Task goal.
Copy every item below word for word, omitting the pictures.

** start Provided records **

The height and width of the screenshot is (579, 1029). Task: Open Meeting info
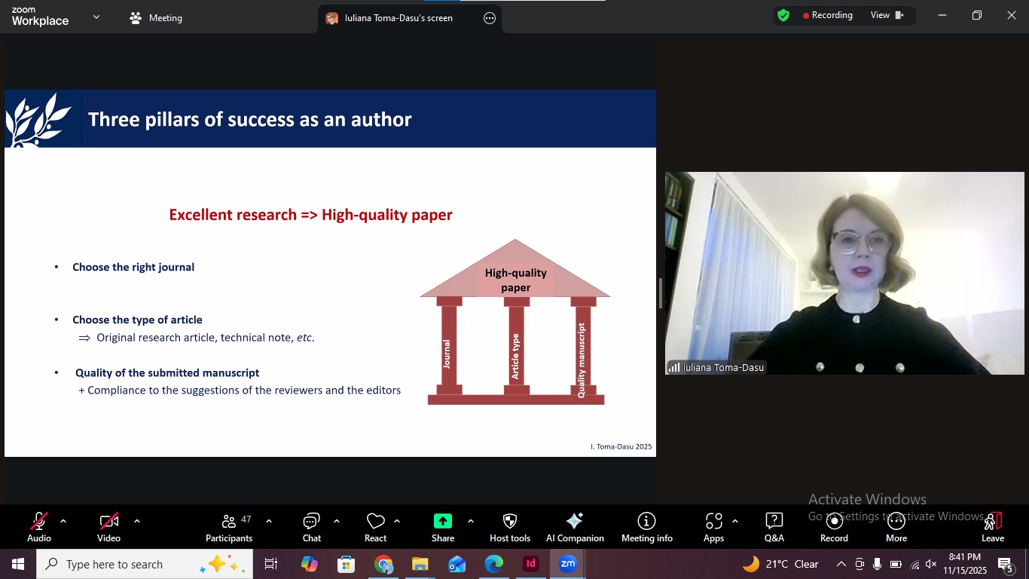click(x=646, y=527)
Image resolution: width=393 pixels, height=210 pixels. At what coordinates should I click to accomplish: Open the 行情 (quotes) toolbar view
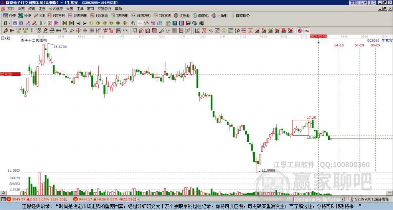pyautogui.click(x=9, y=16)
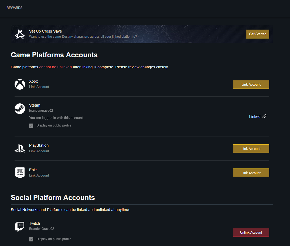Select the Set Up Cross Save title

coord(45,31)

** end Provided records **

Result for this exercise.
The height and width of the screenshot is (579, 1029). Task: Open Meeting info
click(x=646, y=527)
Image resolution: width=393 pixels, height=210 pixels. At what coordinates should I click to accomplish: Open the 行情 (quotes) toolbar view
pyautogui.click(x=9, y=16)
Select the Set Up Cross Save title

coord(45,31)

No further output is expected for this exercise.